Há duas coisas que é preciso distinguir. Uma, é a obra literária, que agora foi lançada; outra, é o hipertexto: aquelas declarações de José Saramago em Penafiel, no lançamento do livro, e que acabaram por criar um acontecimento mediático. Sobre isso, algumas pessoas da Igreja e de outras confissões religiosas manifestaram-se, com toda a legitimidade, porque vivemos numa sociedade aberta e de liberdade. São leituras de uma declaração muito virulenta de José Saramago em relação à Bíblia e ao fenómeno religioso. Foi uma declaração nada consensual, e por isso são mais que expectáveis as reacções. Atacar a Bíblia desta maneira, tratá-la como uma coisa que podemos dispensar, e as palavras, com a gravidade com que foram ditas, é alguma coisa que nos enche de perplexidade. Porque a Bíblia é um livro de fé. É inegável que ao longo de séculos tem sido uma fonte de bem, uma fonte de ânimo na aventura humana e uma fonte de criatividade espantosa. A Bíblia é também um grande código da nossa civilização. Claro que podemos criticar esse código, mas um grande homem de cultura, mesmo agnóstico ou ateu, por amor a Bach, por amor a Mozart, a John Steinbeck, a O'Connor, a Faulkner, a Ruy Belo, a Maria Gabriela Llansol, a José Saramago, tem de ter este livro em sua casa."

(José Tolentino Mendonça, José Pedro Castanheira jornalista do Expresso, e José Saramago)


"JS - Eu não preciso de ter, porque em minha casa tenho sete ou oito exemplares. Desde uma Bíblia espanhola do século XVII ou XVIII, até uma Bíblia que me foi oferecida numa Feira do Livro, há três ou quatro anos, em português corrente. Até posso estar de acordo consigo quando diz que na minha prosa e estilo há uma ressonância, uma música que pode ser relacionado com a música, o ritmo, o sentido da pausa, o sentido expositivo, que se encontra na Bíblia. Não nego. Outra das minhas grandes influências, já o disse, é o padre António Vieira, cujos sermões li e reli - algumas vezes terei treslido... Mas acho que terá sido necessário um grande esforço para converter a Bíblia num livro de fé.

JTM - Mas a Bíblia é uma biblioteca. Tem muitos livros. Acha que foi difícil tornar um livro de fé o livro do profeta Isaías?

JS - Não! Como não acho impossível o livro de Job.

JTM - Ou os Salmos. Ou os Livros da Sabedoria ou das Origens.

JS - Tudo isso é certo. Mas ponha-se agora, por um ou dois minutos, no meu lugar. Tomar o Caim como personagem central de uma história não tem nada de gratuito. A questão do Caim é uma velha questão que eu tenho com a Bíblia.

__Exercícios propostos__.
A - Transcreva do excerto o trecho que vai desde "JS - Tudo isso" até "com a Bíblia.", inclusive.
B - No excerto, quantos exemplares da Bíblia afirma José Saramago ter em sua casa?
C - Segundo o excerto, por que razão são mais que expectáveis as reações às declarações de José Saramago em Penafiel? Responda em uma a três frases.

__Bloco de dados__.
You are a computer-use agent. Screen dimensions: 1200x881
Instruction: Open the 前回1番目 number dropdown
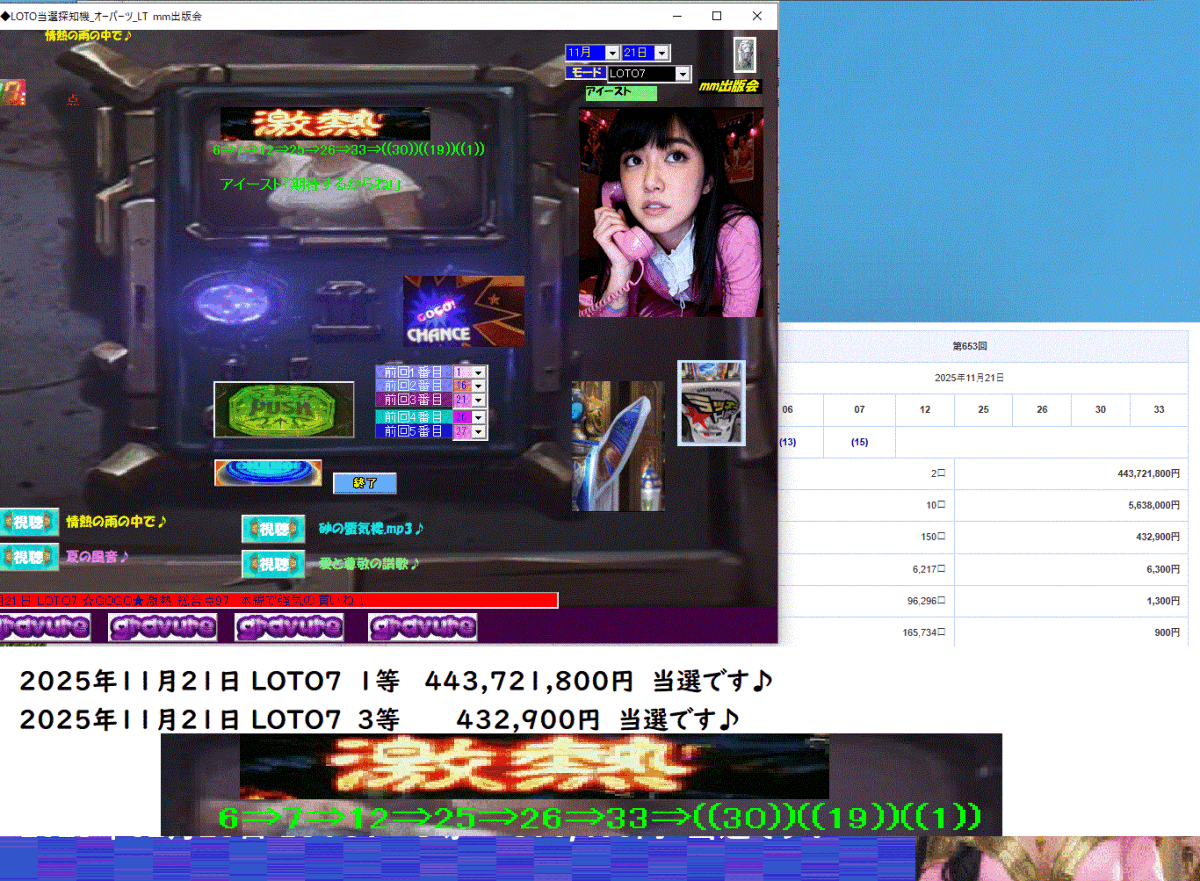pyautogui.click(x=478, y=372)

__Soluções dos exercícios__.
A -
JS - Tudo isso é certo. Mas ponha-se agora, por um ou dois minutos, no meu lugar. Tomar o Caim como personagem central de uma história não tem nada de gratuito. A questão do Caim é uma velha questão que eu tenho com a Bíblia.

B - Sete ou oito exemplares.

C - Porque se tratou de uma declaração nada consensual. Foi uma declaração muito virulenta em relação à Bíblia e ao fenómeno religioso.